- Music
- 06 Jul 10
A recreation of an album I don't like, makes me defensive of an album I don't like
The Flaming Lips and their mates in the bands Stardeath and the White Dwarfs (fronted by Wayne Coyne's nephew Dennis) have decided to put on a show in Grandma's barn. And they've chosen to recreate Pink Floyd's classic song cycle, Dark Side of the Moon. An album beloved of middle-aged gentlemen and stoners everywhere, it's almost too obvious a psychedelic touchstone for the fabulous furry freaks.
And the results are... interesting. First, the record has all the charm you'd expect from the Flaming Lips.

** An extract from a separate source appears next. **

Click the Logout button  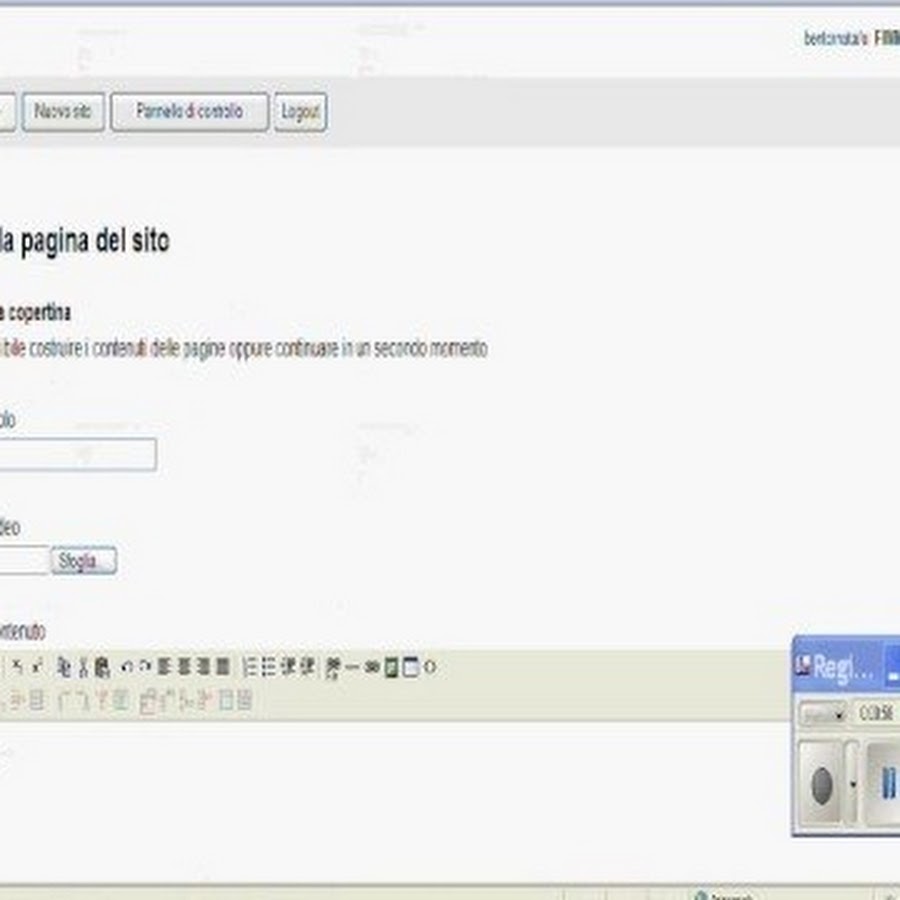click(x=300, y=112)
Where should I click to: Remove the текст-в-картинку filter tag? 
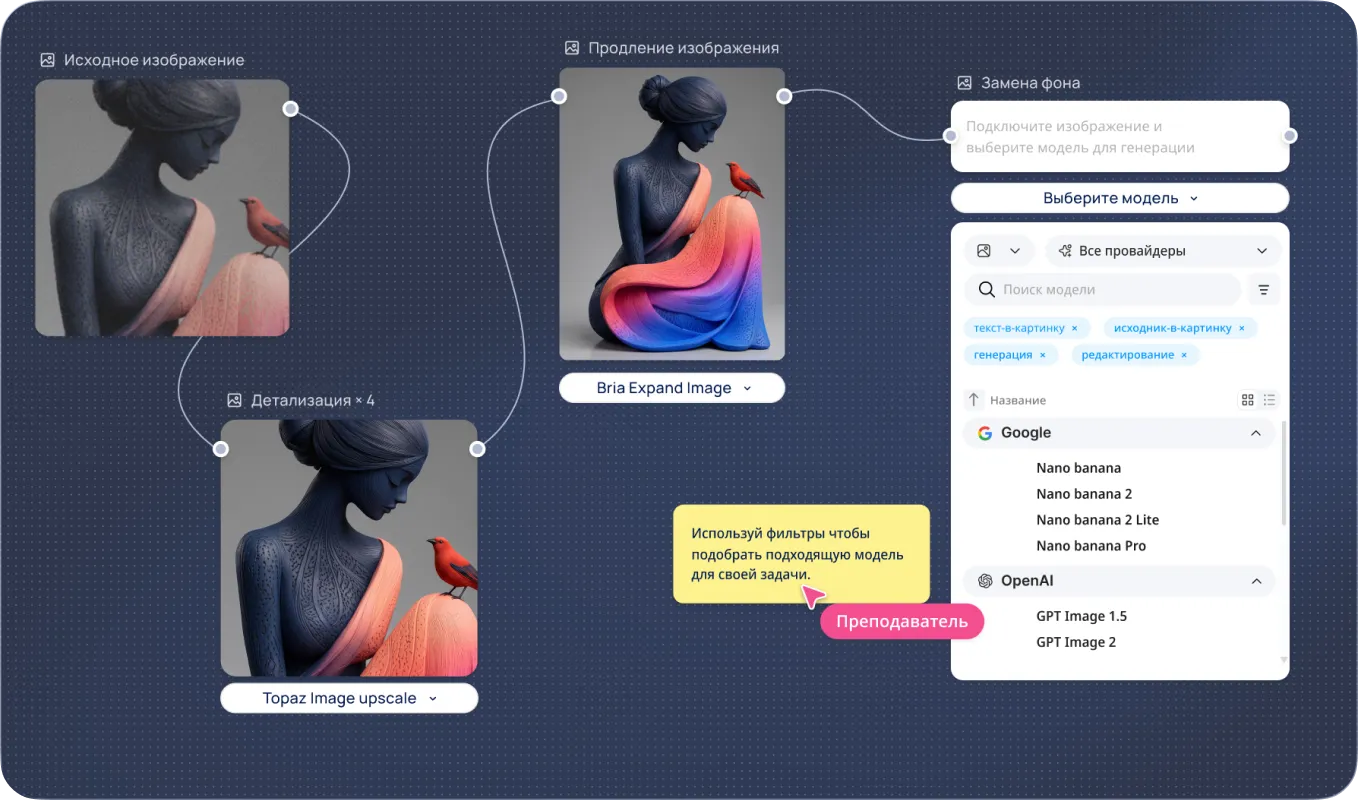tap(1075, 328)
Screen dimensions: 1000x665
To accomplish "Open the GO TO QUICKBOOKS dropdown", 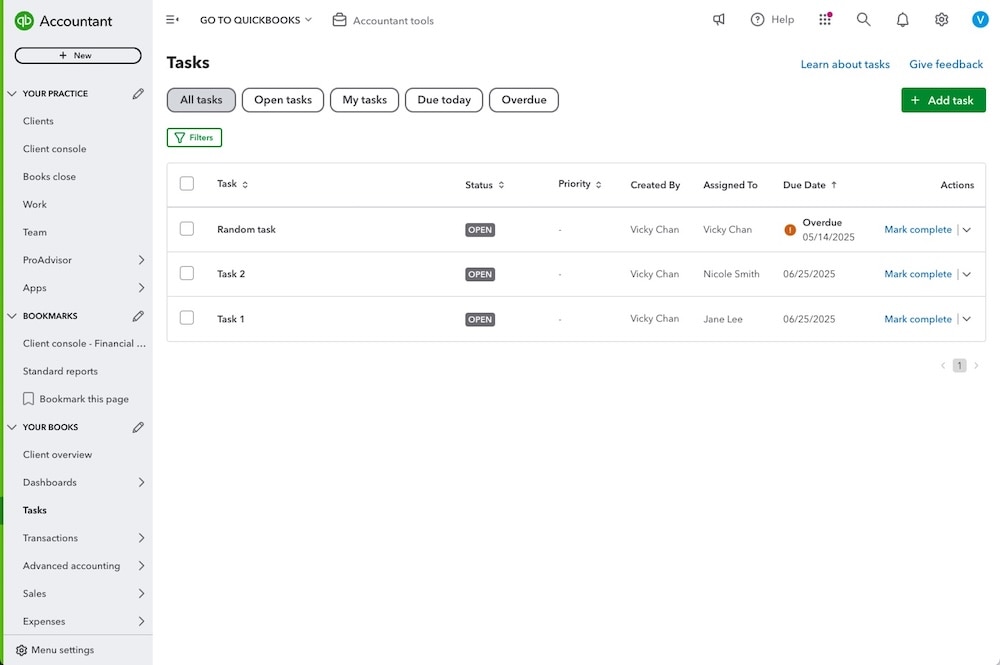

It avoids note-perfect recreations and lush production, in favour of a stripped down, ropey, and vaguely lo-fi fuzz-fest. Furthermore, there are no ironic quotation marks. This isn't a pop art happening. It's more like the audio equivalent of the Mona Lisa as re-rendered by a sensitive but asocial outsider artist with nothing but a box of crayons. Indeed, you can almost feel freak tongues protruding between freak teeth with the effort it takes to follow those complex Pink Floyd chord sequences, time-signatures, and texture shifts. And as a result it is smile-inducing.
But like a precocious child, after a while it starts to grate on weary adult auditory canals. For example, while replacing Clare Torry's soulful wails on 'The Great Gig in the Sky' with a less tuneful and sonically-effected Peaches was eyebrow-raising the first time around, by the third listen it just sounded wrong. It made me want to root out the original... And I don’t even like the original. So in a way the three bands collected here have achieved something - they've made me feel defensive about an album I never thought I liked in the first place.